Cyprus has free enterprise regulations for hiring in the private sector, but with communist-era rigid contracts when it comes to civil servants whose output and reward is never measured by means of productivity.
Lack of planning and years of pay-hike demands brought us to this stage of no return where major enterprises are obliged to hire foreign workers because they cannot afford anything from the local pool as everybody wants to become a civil servant for life. There’s no doubt that the financial crisis and the subsequent blow to the island’s tourism and construction sectors have had a major impact on the labour market, but some of the registered unemployed are seasonal and prefer to work in the tourism and hotels sectors for six months and get unemployment and other benefits for the rest of the year.
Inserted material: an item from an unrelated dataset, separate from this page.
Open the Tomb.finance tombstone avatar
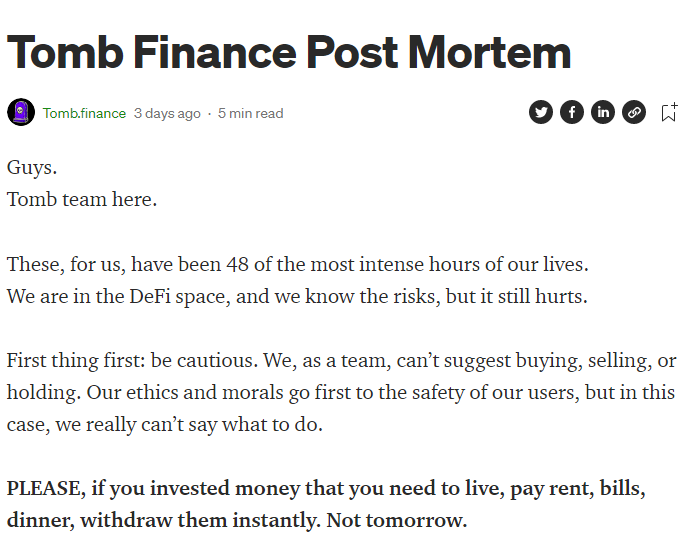This screenshot has width=692, height=533. pos(21,112)
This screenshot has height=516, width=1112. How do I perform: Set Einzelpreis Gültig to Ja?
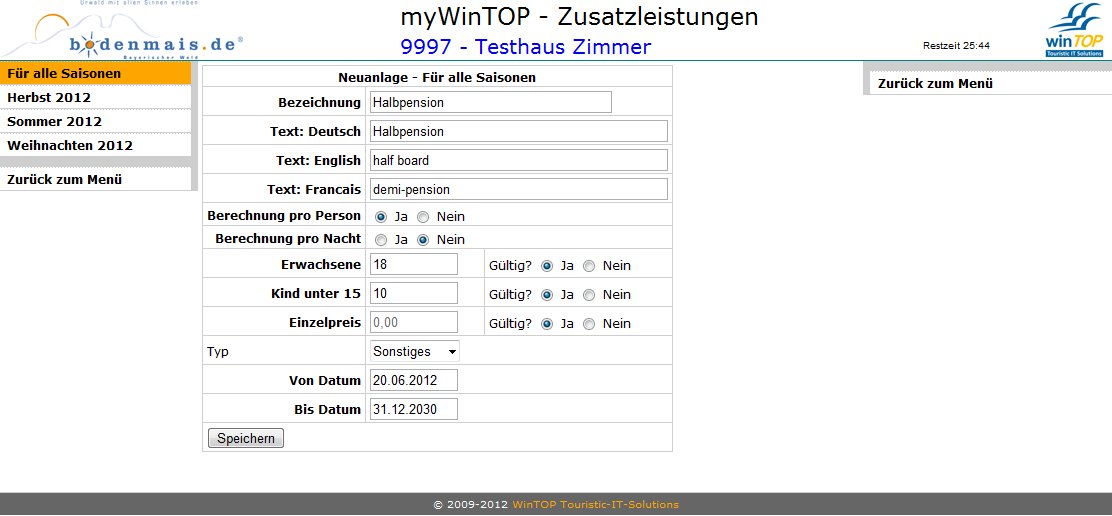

Labour leaders now want to clamp down on foreign students who are enrolled in hospitality courses at the local colleges, as if they are the ones to blame for the rising unemployment. This discriminatory attitude has reached illogical levels as the survival of the colleges relies on their students finding work in the local market in order to gain experience and attract fresh waves of students to come to Cyprus for their studies.
Hiring East Europeans in the construction sector is nothing new. Local workers are not as many as we thought because most of the developers have been hiring from abroad for work that Cypriots no longer want to do. Further down the chain, the work that eastern European workers frown upon is carried out by cheap Asian, Middle Eastern or African labour.
There is nothing shameful in doing any decent work as long as it puts bread on the table and helps pay off mounting debts. Trade unions have not realised that their pay-hike insistence over the years has resulted in the ‘Cypriot worker’ becoming a rare species in the eyes of the employers and contractors, while the civil servants’ mighty Pasidy union has warned the government not even to consider any talk of a pay-freeze. It’s a shame that no administration in Cyprus has ever dared challenge the civil servants to a pay-cut for fear of losing public support.
It’s about time the privileged public sector workers got a taste of their own medicine with rewards linked to their poor service, while those deserving few civil servants who actually do some work reap the benefits of bonuses and promotion opportunities.